At the death, RCB should work by committee. No one bowler in this squad should be asked to carry all the closing overs simply because Hazlewood is unavailable. Bhuvneshwar, Dayal and the third seamer can split that responsibility, with Romario Shepherd providing backup if the matchup demands it. That preserves batting depth and prevents one injury from forcing a complete rethink of the overseas combination.
SRH need two separate solutions
Hyderabad’s problem is wider because Pat Cummins is not just a lead fast bowler. He is also the captain, which means his absence creates uncertainty in both tactics and authority. That is why SRH cannot solve this with one selection call. They need two distinct plans: one for leadership and one for the attack.
The leadership issue must be settled cleanly and early. A temporary captain only works if the dressing room and XI know exactly who is in charge. Any half-measure would only add to the drift within a team that already thrives on high-risk cricket. Hyderabad’s core looks strong enough to support a stand-in leader, but only if the role is clearly defined from the outset.
With the ball, SRH should not try to recreate the full Cummins package. They need to break his role into parts. One bowler has to take charge of discipline up front, another has to own the disruption overs, and the fifth-bowler burden has to be shared intelligently. Harshal Patel becomes critical in that framework, but only if he is used where he is most dangerous rather than stretched across the innings.

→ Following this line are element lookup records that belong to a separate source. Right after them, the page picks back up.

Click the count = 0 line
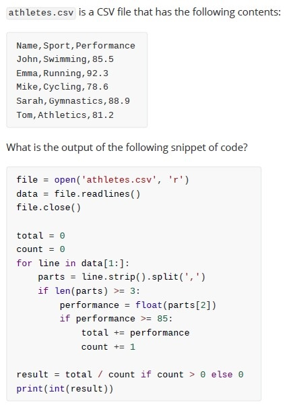 click(40, 249)
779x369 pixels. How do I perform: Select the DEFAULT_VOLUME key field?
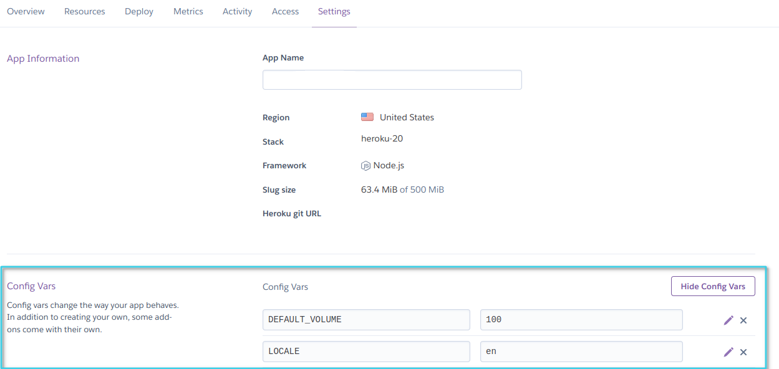tap(366, 319)
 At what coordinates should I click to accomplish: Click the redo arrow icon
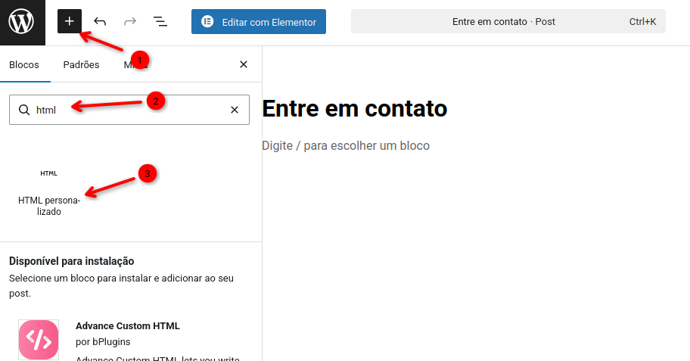129,22
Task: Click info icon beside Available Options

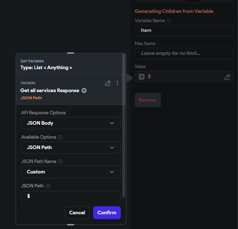Action: [x=60, y=137]
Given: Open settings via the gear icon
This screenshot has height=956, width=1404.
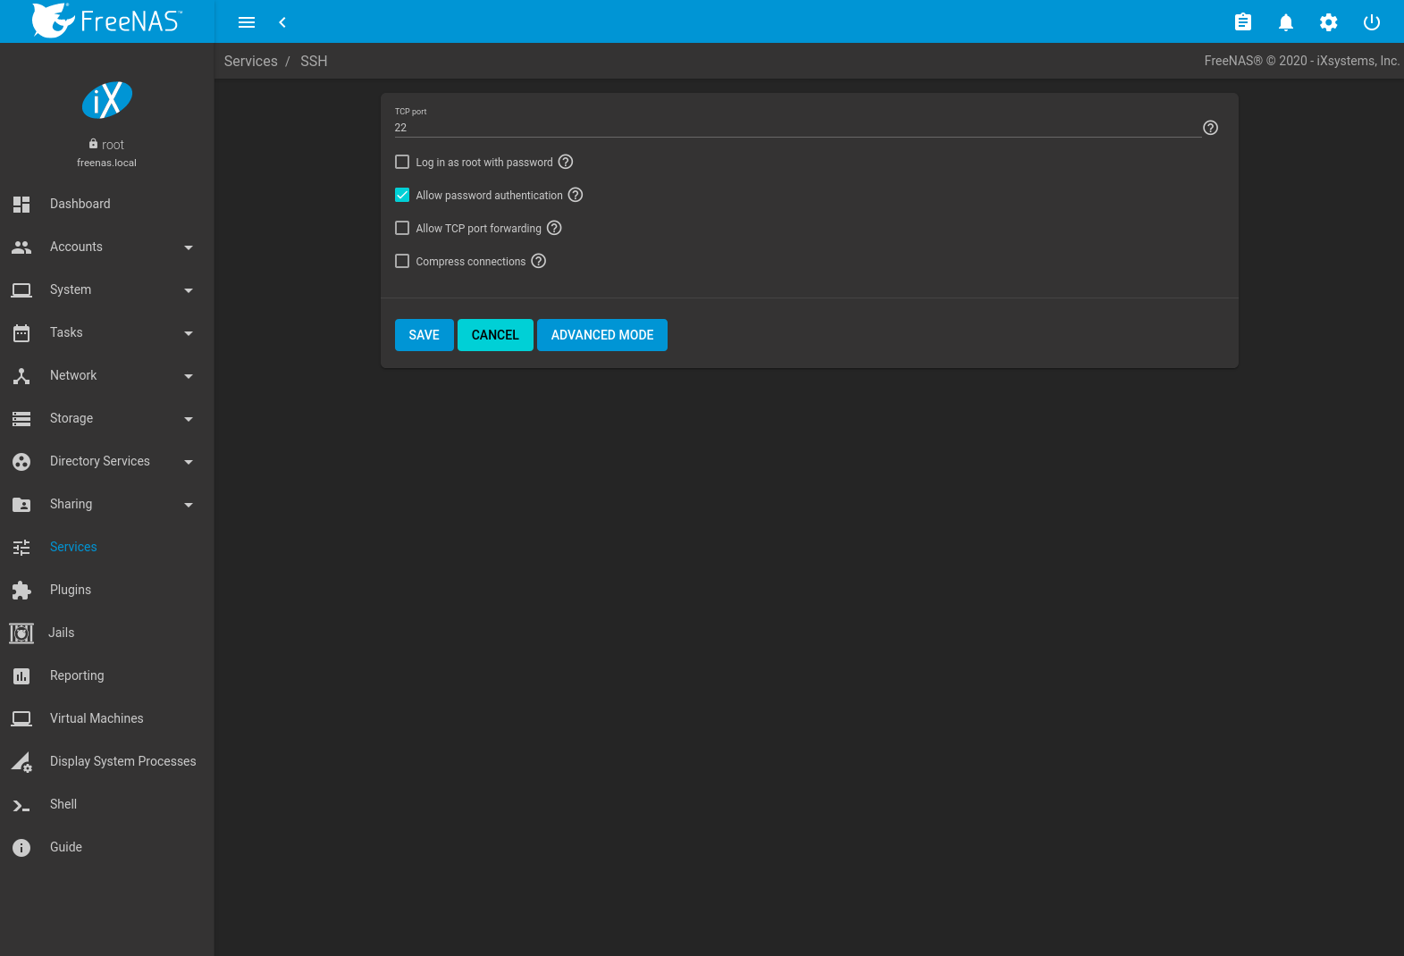Looking at the screenshot, I should [x=1328, y=22].
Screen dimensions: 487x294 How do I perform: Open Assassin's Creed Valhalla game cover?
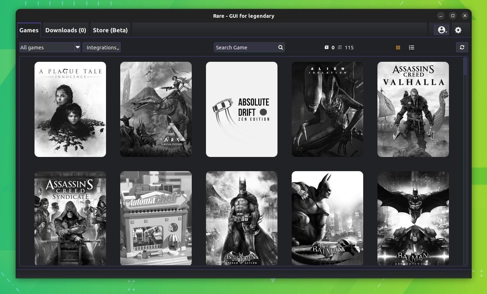[x=413, y=109]
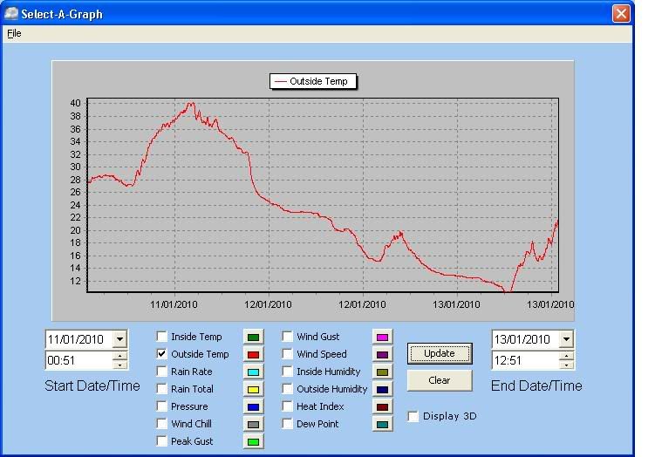Tick the Wind Gust checkbox

(x=288, y=337)
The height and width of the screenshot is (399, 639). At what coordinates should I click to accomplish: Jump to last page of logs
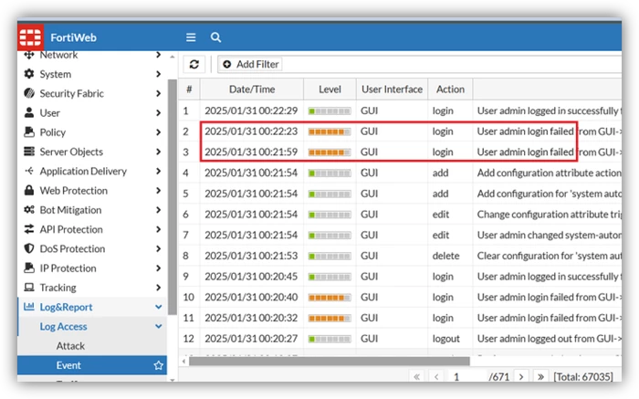pyautogui.click(x=540, y=376)
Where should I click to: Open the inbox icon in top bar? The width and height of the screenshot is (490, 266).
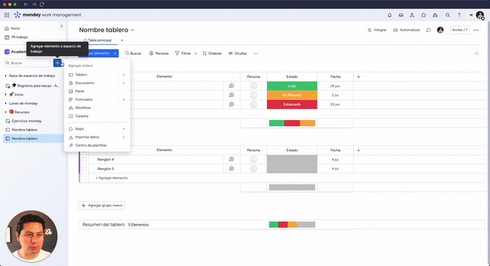401,14
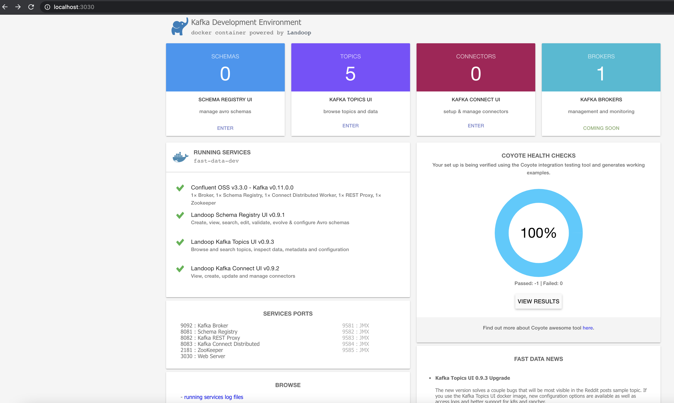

The larger strategic point is that SRH should resist becoming too bowling-heavy in response. Their best coping mechanism is still their batting. Travis Head, Heinrich Klaasen, Ishan Kishan, Abhishek Sharma and Nitish Kumar Reddy give them enough firepower to dictate tempo. Without Cummins, the answer is not to dilute that strength in search of one extra specialist. It is to keep the batting explosive enough that the bowlers operate with scoreboard pressure backing them.
That also means part-time or support overs become more important than usual. Even a small contribution from the batting all-rounders can prevent the frontline attack from being overexposed. In Cummins’ absence, flexibility matters more than star power.
Two absences, two very different responses
RCB should cope by preserving structure. Their batting is strong enough, their captaincy remains stable, and their pace resources allow them to spread the workload without altering the side’s identity. The goal should be stability.
SRH should address the problem by separating it into distinct parts. One decision must settle captaincy. Another must reshape the bowling plan. Their best chance is not to search for a single replacement for Cummins, but to redistribute what he offers across the rest of the XI.
That is the real divide between the two teams. RCB can survive by staying close to themselves. SRH can survive only by becoming more deliberate.